Clinical Practice: Intraoperative Goal – Directed Therapy (GDT) for Patients Undergoing Moderate and High-Risk Non-Cardiac Surgical Procedures
It is an expected clinical practice that all Adult non-cardiac surgical patients presenting for both medium and high risk surgical procedures will undergo intraoperative, physiologically based, goal-directed intravascular volume optimization which is known to reduce morbidity and hospital length of stay.  Key components of the IGDT clinical practice include: identification of patient candidates based on surgical procedure; EMR notifications and surgery schedule indicators to alert anesthesia providers of patient candidacy; standardization of dynamic volume measurements; standardization of minimally invasive and non-invasive hemodynamic monitoring equipment, and standardized documentation of process measurements.


Clinical practice: Preventing postoperative pulmonary complications (ADULT)
Adult surgical patients will be screened to identify risk for developing post-operative pulmonary complications (PPCs).  Patient specific interventions to reduce PPC risk will be applied.  These include pre-operative pulmonary optimization, intraoperative surgical and anesthetic modalities, post-operative pulmonary intervention through the use of pain control, patient mobilization and lung expansion maneuvers.

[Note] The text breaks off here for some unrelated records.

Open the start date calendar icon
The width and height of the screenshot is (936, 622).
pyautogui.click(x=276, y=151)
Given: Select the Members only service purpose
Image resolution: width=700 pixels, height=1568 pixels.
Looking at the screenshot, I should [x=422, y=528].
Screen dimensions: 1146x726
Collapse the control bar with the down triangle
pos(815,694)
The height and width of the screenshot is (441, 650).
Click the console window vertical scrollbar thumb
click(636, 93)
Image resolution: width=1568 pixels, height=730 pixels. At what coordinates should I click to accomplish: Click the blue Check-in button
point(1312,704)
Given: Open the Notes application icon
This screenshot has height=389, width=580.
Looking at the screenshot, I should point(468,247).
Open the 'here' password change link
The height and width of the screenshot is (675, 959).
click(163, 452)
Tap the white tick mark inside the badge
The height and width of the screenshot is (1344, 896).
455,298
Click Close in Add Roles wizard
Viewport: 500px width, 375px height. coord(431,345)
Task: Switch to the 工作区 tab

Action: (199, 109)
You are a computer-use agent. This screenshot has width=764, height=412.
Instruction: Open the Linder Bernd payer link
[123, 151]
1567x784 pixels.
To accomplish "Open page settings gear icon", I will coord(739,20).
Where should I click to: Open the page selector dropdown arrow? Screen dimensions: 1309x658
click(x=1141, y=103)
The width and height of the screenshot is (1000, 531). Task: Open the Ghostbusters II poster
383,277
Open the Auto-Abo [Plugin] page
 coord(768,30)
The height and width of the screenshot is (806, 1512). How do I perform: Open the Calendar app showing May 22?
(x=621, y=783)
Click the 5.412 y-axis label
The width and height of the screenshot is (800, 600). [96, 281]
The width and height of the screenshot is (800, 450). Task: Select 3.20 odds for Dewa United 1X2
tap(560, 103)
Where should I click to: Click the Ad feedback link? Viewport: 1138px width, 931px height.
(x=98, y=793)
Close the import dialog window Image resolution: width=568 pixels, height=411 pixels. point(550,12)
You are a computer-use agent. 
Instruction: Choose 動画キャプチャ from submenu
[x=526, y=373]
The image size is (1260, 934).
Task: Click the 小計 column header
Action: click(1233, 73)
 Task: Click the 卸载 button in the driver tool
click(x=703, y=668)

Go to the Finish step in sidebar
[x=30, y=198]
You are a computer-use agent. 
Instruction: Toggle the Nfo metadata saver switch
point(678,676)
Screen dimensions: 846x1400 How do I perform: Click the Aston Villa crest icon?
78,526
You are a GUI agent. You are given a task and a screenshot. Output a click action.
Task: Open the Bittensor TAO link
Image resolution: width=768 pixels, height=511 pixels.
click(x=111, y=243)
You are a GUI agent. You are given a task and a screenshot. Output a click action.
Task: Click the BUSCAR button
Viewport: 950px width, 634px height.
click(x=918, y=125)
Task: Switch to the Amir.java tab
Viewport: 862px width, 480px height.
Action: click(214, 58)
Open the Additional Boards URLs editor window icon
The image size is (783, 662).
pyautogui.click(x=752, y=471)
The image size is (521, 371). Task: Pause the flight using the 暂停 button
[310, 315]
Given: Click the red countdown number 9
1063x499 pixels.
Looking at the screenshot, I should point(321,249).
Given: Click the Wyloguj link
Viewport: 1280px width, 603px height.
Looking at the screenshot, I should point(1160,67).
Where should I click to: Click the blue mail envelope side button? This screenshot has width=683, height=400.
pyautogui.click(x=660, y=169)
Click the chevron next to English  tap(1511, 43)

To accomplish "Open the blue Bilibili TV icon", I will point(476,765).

Clinical practice: Preoperative testing for elective surgeries - adults
It is an expected clinical practice that all elective surgery adult patients will receive preoperative testing based only on clinical indication. Avoid routine tests unless testing for specific indications or purpose.


Clinical Practice:  Management of Known Difficult Airway – Adult and Pediatrics (Excludes Neonatal)
It is an expected clinical practice that patients having a known difficult airway will receive care specific to the identified airway type that includes an electronic alert, coordination of care and airway management.  The patient will receive information and documentation related to their difficult airway and the need for notification of providers during future care.  The clinical practice design includes the creation of system-wide standards for the identification of patients with known difficult airways, EMR alerts and notifications across clinical modalities, preparation and approaches for intubation and extubation  including standardized airway carts and supplies, and the continuation of patient care planning outside the acute episode.